BIEN PRÉPARER SON INTERVENTION

 

 

PRÉPARATION AVANT L'INTERVENTION

 

Vous devrez signaler à mon équipe, ainsi qu’à votre médecin traitant et à l’anesthésiste, tout problème de santé récent. Il est important de préciser votre traitement actuel complet et de signaler toute allergie connue. Pour réduire au minimum le risque infectieux, l’équipe chirurgicale vous demande de prendre les précautions suivantes :

LES JOURS QUI PRÉCÈDENT L’INTERVENTION


Vous ne devrez présenter aucune infection dans les 10 jours qui précèdent votre intervention (grippe, angine, panaris, infection urinaire ou de la peau, abcès dentaire, sinusite, toux grasse…). L’apparition d’une infection doit conduire au report de l’intervention. 

Vous devrez signaler tout problème infectieux avant l’opération au chirurgien et à votre médecin et faire les examens complémentaires nécessaires.
Vous devrez consulter votre dentiste pour une réalisation d’un bilan dentaire à la recherche d’un foyer infectieux éventuel qui devra alors être traité avant l’intervention. Une consultation auprès d’un médecin O.R.L. sera peut-être nécessaire, elle permettra d’écarter une affection silencieuse éventuelle.
Dans tous les cas, veillez à respecter les consignes préparatoires qui vous ont été délivrées à la consultation.

L'INTERVENTION

 

Le but de l’intervention est de remplacer les surfaces articulaires dégradées de votre hanche par une articulation artificielle appelée prothèse totale de hanche.
Il est réalisé une planification préopératoire de la taille et du positionnement des implants de façon personnalisée.
L’intervention se déroule dans un bloc opératoire hyper aseptique sous rachi anesthésie ou éventuellement anesthésie générale.
L’intervention dure habituellement moins d’une heure (en règle générale autour de 35 minutes).

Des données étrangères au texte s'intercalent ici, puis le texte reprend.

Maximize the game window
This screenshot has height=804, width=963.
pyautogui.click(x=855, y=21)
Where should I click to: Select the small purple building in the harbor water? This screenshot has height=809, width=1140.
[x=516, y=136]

L’incision est située sur la face latérale de la hanche. Il s’agit d’une incision mini invasive (c’est-à-dire habituellement moins de 10 cm) qui permet de respecter au maximum les insertions tendineuses et musculaires afin d’obtenir une récupération plus rapide et un saignement moindre.Ce type d´incision participe à la possibilité d’une chirurgie ambulatoire.
L’articulation est ouverte, exposant les surfaces articulaires.
Un ensemble d’instruments (ancillaire) permettant de prendre des mesures et de réaliser des coupes osseuses va permettre de retirer le cartilage et d’adapter les os à la forme de la future prothèse.
Les alésages une fois réalisés, une prothèse d’essai est mise en place afin de vérifier le positionnement de votre jambe et surtout la stabilité de votre hanche.
En cas d’instabilité le chirurgien sera parfois obligé de remettre en tension le matériel prothétique ce qui peut entraîner un allongement du membre inférieur.
Cet allongement est habituellement modéré ( moins d’1 cm) et ne nécessite pas de compensation.
Après validation des pièces d’essai, la prothèse définitive est fixée.
On réalise alors une infiltration des tissus capsulaires, tendineux et musculaires à l’aide essentiellement d’anesthésiques locaux selon un protocole appeler L.I.A.
Cette injection périarticulaire a pour but de limiter le saignement et de soulager les phénomènes douloureux postopératoires immédiats.
Ce protocole participe également à la possibilité d’une chirurgie ambulatoire.
L’articulation est abondamment lavée puis la fermeture de la capsule articulaire et des différents plans superficiels et profonds est réalisée.
La fermeture cutanée s’effectue par un surjet intradermique, à l’aide d’un fil qui se résorbe tout seul entre un mois et un mois et demi après l’intervention.
La cicatrice est recouverte d’une colle protectrice qui permet l’absence de pansement et la possibilité de se doucher précocement. 

Une surveillance postopératoire de quelques heures est nécessaire en salle de réveil avant de regagner votre chambre.

La prise en charge de la douleur se fera par l’administration d’antalgiques adaptés.